--- Action item ---
Search the records for the string "Collapse" and return each line that has it.

--- Recorded information Enclosed Below ---

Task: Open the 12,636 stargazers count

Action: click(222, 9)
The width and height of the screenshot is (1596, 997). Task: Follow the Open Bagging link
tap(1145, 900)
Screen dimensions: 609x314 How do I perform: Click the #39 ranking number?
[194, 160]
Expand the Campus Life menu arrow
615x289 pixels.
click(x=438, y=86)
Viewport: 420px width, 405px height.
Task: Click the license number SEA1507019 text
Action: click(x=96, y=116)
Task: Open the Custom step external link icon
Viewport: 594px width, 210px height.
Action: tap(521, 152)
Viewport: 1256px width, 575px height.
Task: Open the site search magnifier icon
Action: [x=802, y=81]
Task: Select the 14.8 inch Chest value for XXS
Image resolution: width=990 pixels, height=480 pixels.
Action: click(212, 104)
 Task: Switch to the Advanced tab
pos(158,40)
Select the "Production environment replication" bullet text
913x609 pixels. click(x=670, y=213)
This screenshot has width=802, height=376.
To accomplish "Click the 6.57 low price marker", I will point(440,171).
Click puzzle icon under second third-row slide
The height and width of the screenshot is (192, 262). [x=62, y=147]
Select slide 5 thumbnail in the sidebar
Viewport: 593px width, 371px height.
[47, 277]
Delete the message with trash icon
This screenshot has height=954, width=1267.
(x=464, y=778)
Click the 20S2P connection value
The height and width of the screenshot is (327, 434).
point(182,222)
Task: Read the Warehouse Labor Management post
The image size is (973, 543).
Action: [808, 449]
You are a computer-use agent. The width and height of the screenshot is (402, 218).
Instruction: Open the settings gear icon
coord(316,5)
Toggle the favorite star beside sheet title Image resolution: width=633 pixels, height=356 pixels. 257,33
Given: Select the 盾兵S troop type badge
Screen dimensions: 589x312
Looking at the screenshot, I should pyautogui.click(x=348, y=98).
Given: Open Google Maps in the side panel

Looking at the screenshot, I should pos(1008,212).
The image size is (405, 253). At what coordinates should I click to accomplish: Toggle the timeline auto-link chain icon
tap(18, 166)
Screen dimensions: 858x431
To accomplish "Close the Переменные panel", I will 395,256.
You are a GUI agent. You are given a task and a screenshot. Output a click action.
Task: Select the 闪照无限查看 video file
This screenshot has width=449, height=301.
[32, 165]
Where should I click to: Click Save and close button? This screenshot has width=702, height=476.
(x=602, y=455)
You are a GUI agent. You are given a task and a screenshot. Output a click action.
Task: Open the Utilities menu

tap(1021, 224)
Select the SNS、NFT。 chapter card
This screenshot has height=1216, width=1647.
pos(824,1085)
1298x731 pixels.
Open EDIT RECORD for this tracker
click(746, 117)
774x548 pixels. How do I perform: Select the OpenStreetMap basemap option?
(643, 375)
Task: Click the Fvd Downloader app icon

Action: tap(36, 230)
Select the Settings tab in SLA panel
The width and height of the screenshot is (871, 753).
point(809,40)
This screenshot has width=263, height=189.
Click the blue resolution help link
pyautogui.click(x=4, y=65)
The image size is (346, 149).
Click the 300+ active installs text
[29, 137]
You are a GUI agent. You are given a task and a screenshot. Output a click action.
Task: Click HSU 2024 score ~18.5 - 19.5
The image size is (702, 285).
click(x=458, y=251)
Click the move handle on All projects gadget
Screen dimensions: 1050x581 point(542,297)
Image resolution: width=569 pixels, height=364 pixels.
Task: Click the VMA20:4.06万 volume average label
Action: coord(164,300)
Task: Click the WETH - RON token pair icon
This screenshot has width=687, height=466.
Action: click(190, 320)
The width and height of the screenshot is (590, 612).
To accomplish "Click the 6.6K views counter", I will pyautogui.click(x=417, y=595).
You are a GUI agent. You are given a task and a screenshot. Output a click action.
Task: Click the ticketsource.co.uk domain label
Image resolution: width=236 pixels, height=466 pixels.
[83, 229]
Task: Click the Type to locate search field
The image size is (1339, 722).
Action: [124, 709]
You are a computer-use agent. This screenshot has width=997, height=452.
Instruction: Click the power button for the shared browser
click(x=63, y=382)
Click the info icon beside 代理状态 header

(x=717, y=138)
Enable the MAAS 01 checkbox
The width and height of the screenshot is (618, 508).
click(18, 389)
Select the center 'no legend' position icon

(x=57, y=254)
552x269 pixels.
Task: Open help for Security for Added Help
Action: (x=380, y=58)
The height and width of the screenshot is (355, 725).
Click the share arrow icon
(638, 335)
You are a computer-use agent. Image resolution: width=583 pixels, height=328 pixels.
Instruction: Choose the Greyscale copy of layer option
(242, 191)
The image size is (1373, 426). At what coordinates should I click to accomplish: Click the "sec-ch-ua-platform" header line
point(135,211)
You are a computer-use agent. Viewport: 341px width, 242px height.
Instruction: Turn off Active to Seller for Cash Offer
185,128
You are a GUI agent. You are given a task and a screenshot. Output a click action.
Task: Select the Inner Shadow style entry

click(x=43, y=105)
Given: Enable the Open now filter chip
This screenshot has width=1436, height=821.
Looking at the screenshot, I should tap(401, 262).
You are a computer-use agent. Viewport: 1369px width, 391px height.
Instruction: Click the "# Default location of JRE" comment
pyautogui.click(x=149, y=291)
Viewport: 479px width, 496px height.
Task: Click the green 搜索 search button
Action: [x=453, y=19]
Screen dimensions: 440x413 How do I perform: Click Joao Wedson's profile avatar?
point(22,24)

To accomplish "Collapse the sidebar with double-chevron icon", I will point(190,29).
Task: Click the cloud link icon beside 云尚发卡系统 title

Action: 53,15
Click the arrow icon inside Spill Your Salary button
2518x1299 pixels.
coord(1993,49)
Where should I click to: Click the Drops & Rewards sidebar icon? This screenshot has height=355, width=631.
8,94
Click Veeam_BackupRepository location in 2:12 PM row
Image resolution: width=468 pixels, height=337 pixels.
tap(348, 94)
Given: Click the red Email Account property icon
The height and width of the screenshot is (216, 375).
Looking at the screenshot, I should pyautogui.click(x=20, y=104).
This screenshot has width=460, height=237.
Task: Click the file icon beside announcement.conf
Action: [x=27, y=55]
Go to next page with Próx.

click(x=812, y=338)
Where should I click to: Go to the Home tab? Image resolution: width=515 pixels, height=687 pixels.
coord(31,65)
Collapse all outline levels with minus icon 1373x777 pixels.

--- End of Enclosed Recorded information ---

--- Answer ---
To accomplish "Collapse the sidebar with double-chevron icon", I will point(190,29).
Collapse all outline levels with minus icon 1373x777 pixels.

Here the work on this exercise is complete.